If you can’t imagine your life without your training split, then the gym is probably your second home. A place where you start your day and end it, where you celebrate your victories and get over your fails, where you meet up with your bros and set new goals… But as with anything regular, it’s easy to fall into a rut, when everything just seems all-too-familiar, predictable and, hence, boring. And when it’s boring, your motivation takes a nosedive, and that’s the last thing you want.
Ever caught yourself lifting at the gym and looking out of the window thinking, man, I wish I could just be out in the sun! Well, next time you feel like you’ve been cooped up inside for too long, put on your training gear, drink some pre-workout and get outside. An invigorating open-air practice every now and then will keep you going at times when yet another gym session just doesn’t seem to be appealing to you any longer. (Or when you’re stuck in the middle of nowhere on your backcountry camping trip with the closest gym 100km away.) The following six exercises can be done anywhere and are a great foundation to build your outdoor workout routine on.
REAR FOOT ELEVATED SPLIT SQUAT
Or, in short, the Bulgarian split squat. When you’re in the gym, you’re doing the Bulgarian split squat against a standard weight bench, but now that we’re taking it outdoors, you can easily re-adjust by recruiting a park bench for support.
Fold a towel and put it in front of the bench. Stand in front of the towel. Now, extend your right leg behind and place the top of your foot on the bench. Gradually lower yourself down, until your back knee touches the towel. Get up and repeat. Don’t forget to keep your torso straight at all times and alternate legs.
INCLINE BENCH PUSH-UPS
Face the bench and put your hands on the edge, slightly wider than shoulder width. Step away from the bench into a push-up position. Your body should be straight, and your arms perpendicular to the body. Bend your arms to lower your chest towards the bench. Push yourself back up. Repeat.
If you’re up for the challenge, you can reverse your position by placing your feet on the bench and pushing yourself off the ground.
Starting position: Hold on to the edge of the bench, facing away. Your arms should be shoulder-width apart, fully extended. Bring your legs forward so that they are nearly perpendicular to the body.
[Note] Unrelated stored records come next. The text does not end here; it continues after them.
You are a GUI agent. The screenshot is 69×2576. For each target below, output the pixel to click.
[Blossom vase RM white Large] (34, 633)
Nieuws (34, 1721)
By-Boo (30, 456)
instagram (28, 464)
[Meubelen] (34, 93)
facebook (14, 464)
As you inhale, lower yourself by slowly bending at the elbows until you reach an almost 90-degree angle. Make sure your forearms are pointing down and your elbows are close together. Return back up to the starting position (your triceps should be doing the work here). Repeat.
TRX INVERTED ROWS
As you pack your gym bag, don’t forget to grab the TRX suspension straps. You can hang them on a tree or the monkey bars if you’re exercising at a playground. Once the straps are secured, hang down right underneath the ropes. Extend your arms up, palms facing in. Pull yourself up by the handles to about chest level. Lower yourself back down to the starting position. Repeat.
Start with your feet hip-width apart, standing a couple of feet away from the bench. As you prepare for a jump, do a short squat, swinging your arms behind you. Extending through your hips, knees and ankles, jump as high as you can over the bench. As you land, make sure your knees are bent to absorb the impact. Turn around and jump back. Repeat.
This one you can do wherever and whenever you see something you can hang on to, like a monkey bar or a tree branch, or even a sturdy ledge… Start by simply hanging on it. Hold the bar shoulder-width apart. Keep your arms straight. As you pull your elbows towards the ground, bring yourself up until your chin reaches the bar. Then lower yourself back down by slowly extending the arms. Repeat.